Check the response to see if the LLM determined a function call needs to be made, execute the function call, and continue the chat to get your final results!

if response.choices[0].message.tool_calls:
        
        tool_call = response.choices[0].message.tool_calls[0]
        arguments = tool_call.function.arguments
        url = json.loads(arguments).get('url')
        content = extract_url_content(url)
        
        function_call_result_message = [response.choices[0].message,
            {
            "role": "tool",
            "content": json.dumps({
                "url": url,
                "content": content
            }),
            "tool_call_id": response.choices[0].message.tool_calls[0].id    
            }]
        
        messages.extend(function_call_result_message)
        
        response  = client.chat.completions.create(
                    model="gpt-4o-mini",
                    messages=messages,
                    response_format={ "type": "json_object"},
                    temperature=1.7,
                    frequency_penalty=1.2
                    )

    return response

JSON Output Formats

Inputs ✅. Processing ✅. Next up - outputs! Obviously, computer programs expect certain data for processing and displaying. To allow for easily using LLM outputs in other parts of your program, most LLMs allow for you to explicitly define output formats.

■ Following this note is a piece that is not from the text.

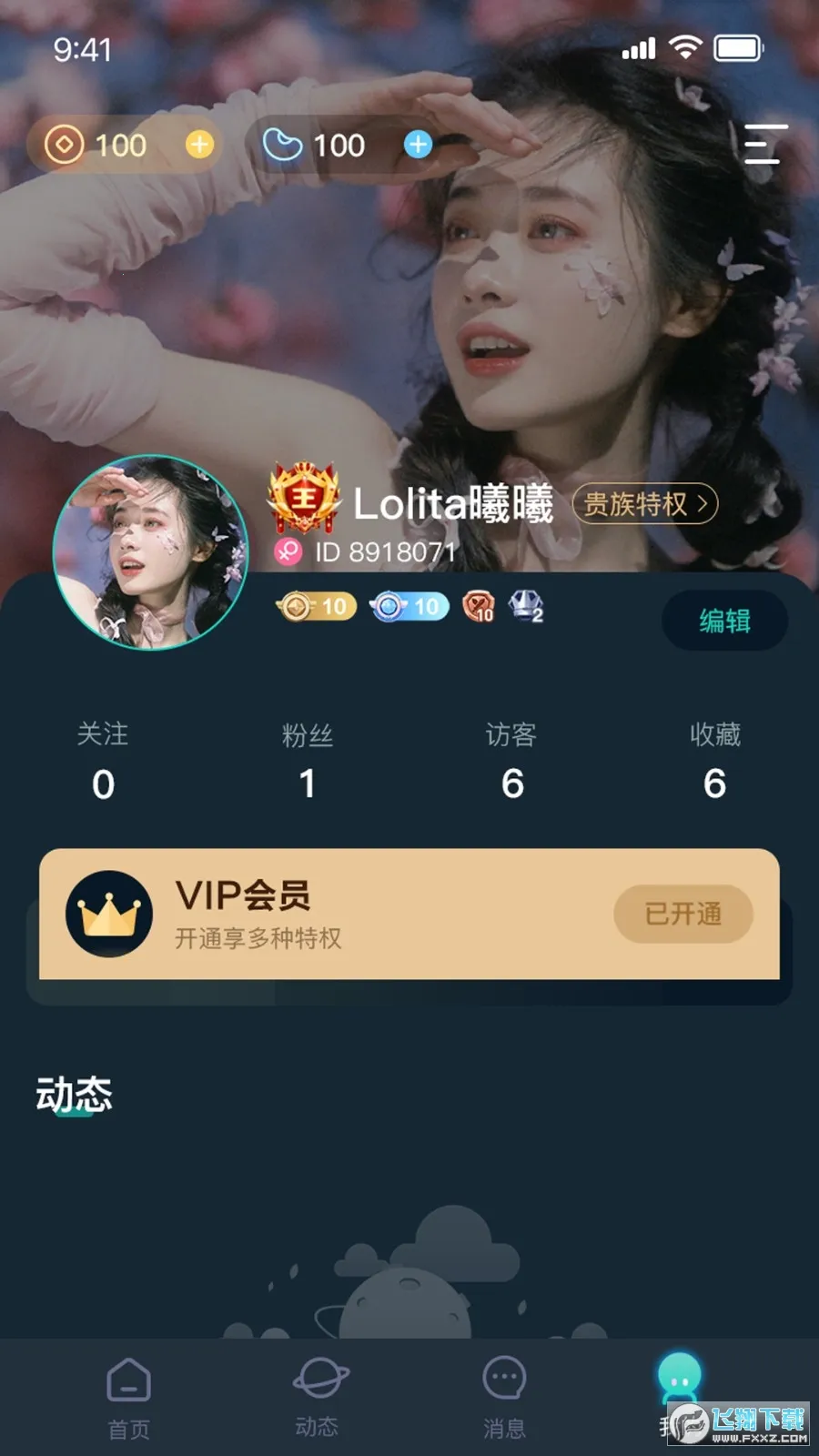Tap the 已开通 VIP status button
Viewport: 819px width, 1456px height.
[x=682, y=915]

For example, OpenAI allows for a JSON mode to produce structured outputs. You can learn more about how to do this on OpenAI here and on Google’s Gemini here.

For Dr. Spin, this meant prescribing an output in the following format:

{
    "positive_perspective": "A detailed and empathetic response that provides a positive, fact-based outlook and actionable suggestions.",
    "negative_sentiments": "A required list of 3-5 negative sentiments either identified by the user or inferred from the context.  Include this in every repsonse.",
    "citations": "If the include_citations input is True, create a dictionary of citations with the format {citation_title: citation_url}. If citations are included, the positive_perspective should have direct quotations from the linked citation. If include_citations is false, this can be an empty dictionary."
}

The format is only defined in the system prompt, but there are methods for more robust type checking on the outputs.

Key Results

Dr. Spin performs his intended task as instructed, like a good LLM should. I spent some time playing with different prompts and seeing the results. My final prompt prioritizes a “safe” positive perspective over creativity. It aims not to validate the negative context, as much as it aims to shed a positive light. I would have loved a final version with more creativity, but couldn’t get it to work without some odd responses.

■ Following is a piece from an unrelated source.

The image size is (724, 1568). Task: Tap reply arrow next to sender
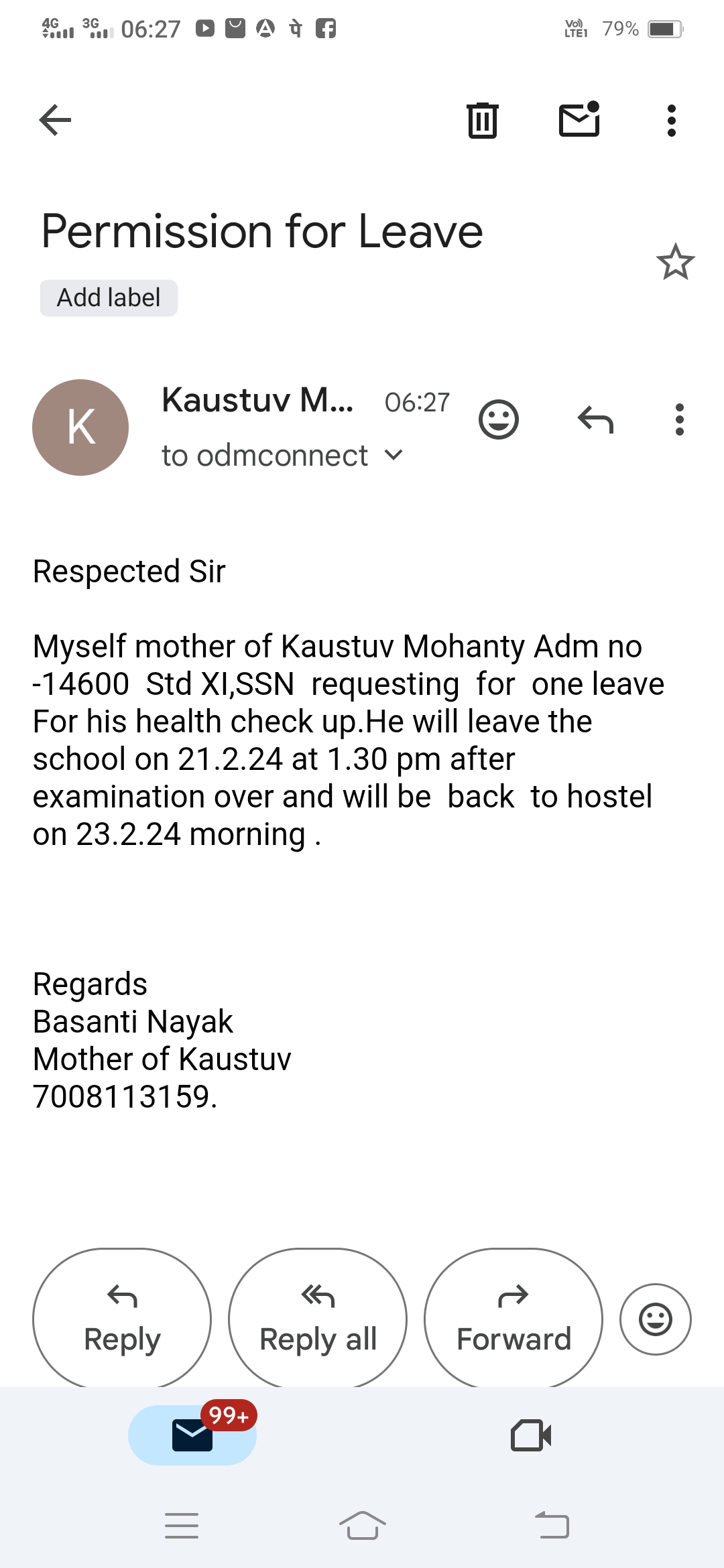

One of my goal’s for Dr. Spin was for him to be apathetic to anyone’s concerns. If an Oil Baron is talking to Dr. Spin because he is worried about electronic cars hurting his profits, I wanted Dr. Spin to understand.

This ended up being an interesting and unexpected adventure into model biases. I couldn’t convince Dr. Spin some news was “negative” news even if I told him why it bothered me. In my use case, this is no big deal, but you can see how the trained data does not produce an objective model. There is a presence of bias from the training the data.

Also, I must say the citations feature did not work out great. the desire for an LLM to “never be wrong” is too strong and reliable citations are generated, but hey are actually “hallucinations”.

The final result is a fun perspective that can hopefully shed some positive light in a world with constantly negative news. Dr. Spin is a simple ChatGPT wrapper, but it did give me a nice foray into the world of LLMs and produced something I’ll find fun to use. In the end - that’s my goal!

Tags

#blog-post #technical-project

Footnotes

  1. Of course, applying a positive perspective is not about invalidating the way negative news may make someone feel. Dr. Spin addresses negative feelings, but tries to paint a brighter viewpoint. It shows how things may be bad, but also getting better.

  2. Fine-tuning a model is an option for Dr. Spin, but I wanted this project to be lightweight and move from concept to MVP quickly, so I can work on new projects with more robust LLM implementations.

  3. For the Gemini model, Dr. Spin uses a naive Regex search for detect URL’s and extracts the web content when detected.